En effet la définition précise conduit à réfléchir plus profondément que je ne l'ai fait.
https://www.insee.fr/fr/metadonnees/definition/c2045
Salaire tel que la moitié des salariés de la population considérée gagne moins et l'autre moitié gagne plus. Il se différencie du salaire moyen qui est la moyenne de l'ensemble des salaires de la population considérée.
Appliqué à la pauvreté, 60% et non 50%.
Il ne s'agit donc plus d'un salaire médian: il faut que 60 % et non plus 50 % gagnent moins que ce niveau totalement arbitraire pour être classés dans la pauvreté.
Quelle peut être la conséquence d'une augmentation des salaires situés en-dessous du seuil pour une partie des salariés et qui les ferait passer au-dessus?
Nécessairement un nouveau calcul du seuil, puisque au-dessus de lui, s'il reste inchangé, il n'y a plus 40 % mais un peu plus et en dessous du seuil moins de 60 %.
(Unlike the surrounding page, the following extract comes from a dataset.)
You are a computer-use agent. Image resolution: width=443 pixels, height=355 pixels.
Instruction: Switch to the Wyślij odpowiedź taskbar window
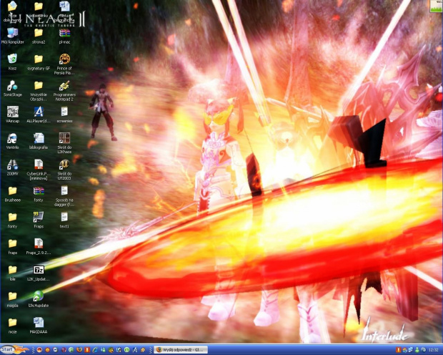click(x=182, y=350)
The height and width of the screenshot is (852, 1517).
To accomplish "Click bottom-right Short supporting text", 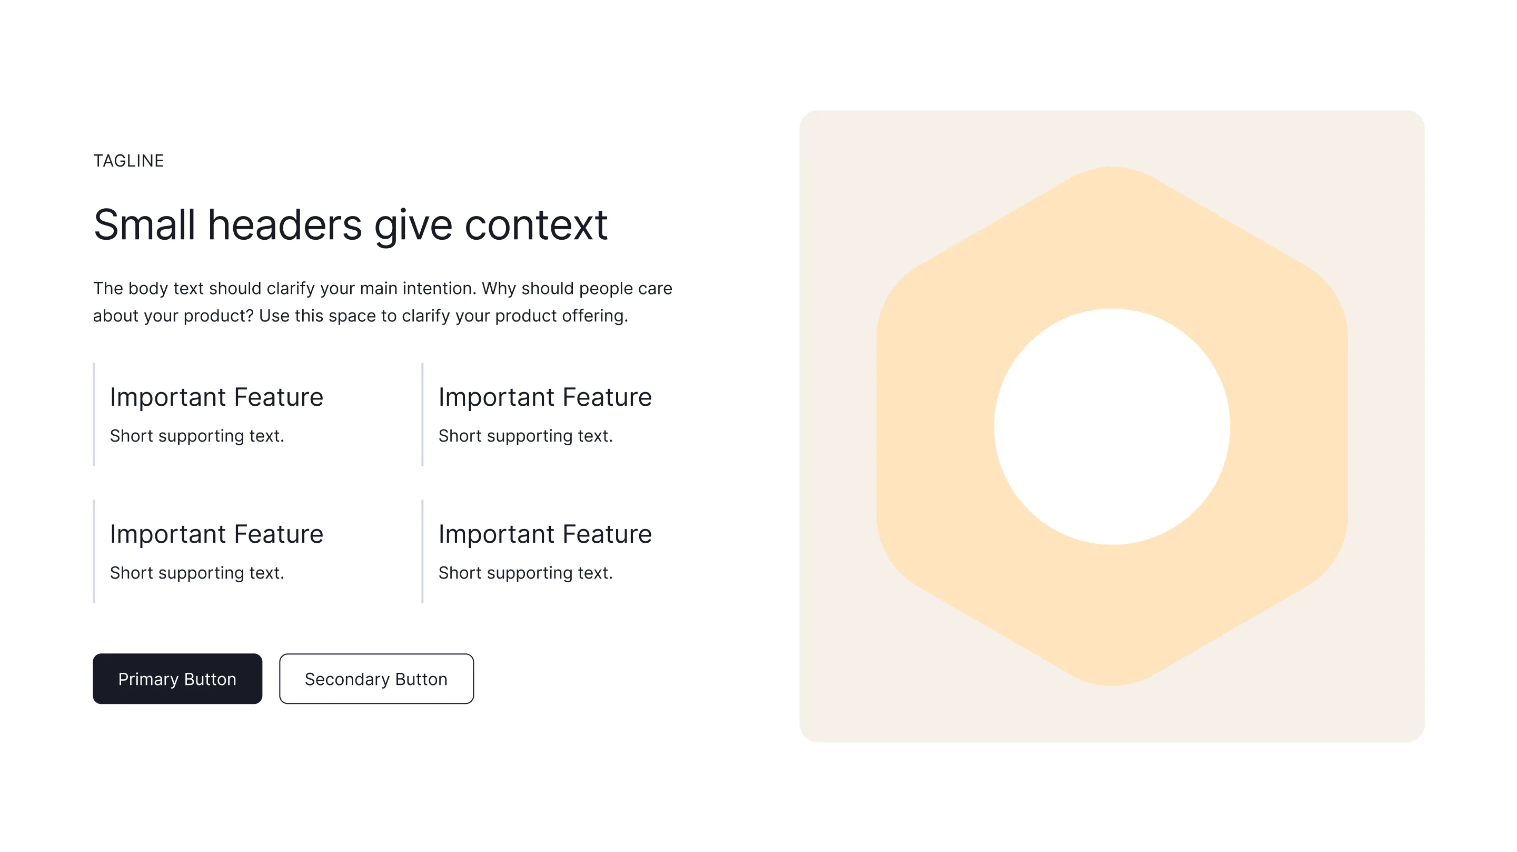I will 526,573.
La question, si j'ai bien compris que se pose et pose Da Capo est: dans quel sens?
Hausse ou baisse du seuil?
Imaginons, pour être concret une population de 100 salariés.
Le salaire médian est de 1900 euros nets.
60 gagnent moins, 40 gagnent plus.
Grace à une augmentation de salaire, 10 gagnent un jour plus que 1900 euros nets.
Il y a donc maintenant 50 qui gagnent plus et 50 qui gagnent moins.
Pour revenir à la proportion 60/40 il faut donc RELEVER le seuil pour que 10 repassent en-dessous de celui-ci.
Ca ne fait pas les affaires des employeurs (ou de Da Capo

)....qui paient les salaires les plus en-dessous du seuil (les "bas salaires") car alors l'écart se creuse.
D'autre part, des salaires moins bas qui étaient supérieurs au seuil se retrouvent en dessous. Et ça finit par coûter cher politiquement (sentiment de déclassement de la classe "moyenne").
C'est sans doute pour cela que le patronat et la petite-bourgeoisie réactionnaire (patriote) freinent des 4 fers pour ne pas augmenter les salaires des 60 % en dessous!!!
A noter que ça ne change RIEN à la situation concrète, réelle, des salariés dont les salaires n'augmentent pas .
Il s'agit d'un artifice comptable qui fournit des chiffres destinés à évaluer une politique économique et sociale de façon purement abstraite.
Qu'il y ait de la subjectivité dans le sentiment d'être pauvre, c'est évident.
Mais il y a des facteurs objectifs dans la
situation de pauvreté que l'INSEE ignore totalement.
La difficulté croissante à couvrir ses besoins vitaux, à assumer les dépenses contraintes.
Enfin en se focalisant sur les salaires ou l'emploi
on adopte le SEUL point de vue des employeurs (celui qui compte pour les partis et les gouvernements bourgeois). On leur fournit une arme contre les revendications.
On ne peut pourtant pas isoler le montant des salaires du coût de la vie, des prix, de l'inflation.
Ces aspects devraient être traités ENSEMBLE et non pas séparément comme le fait l'INSEE.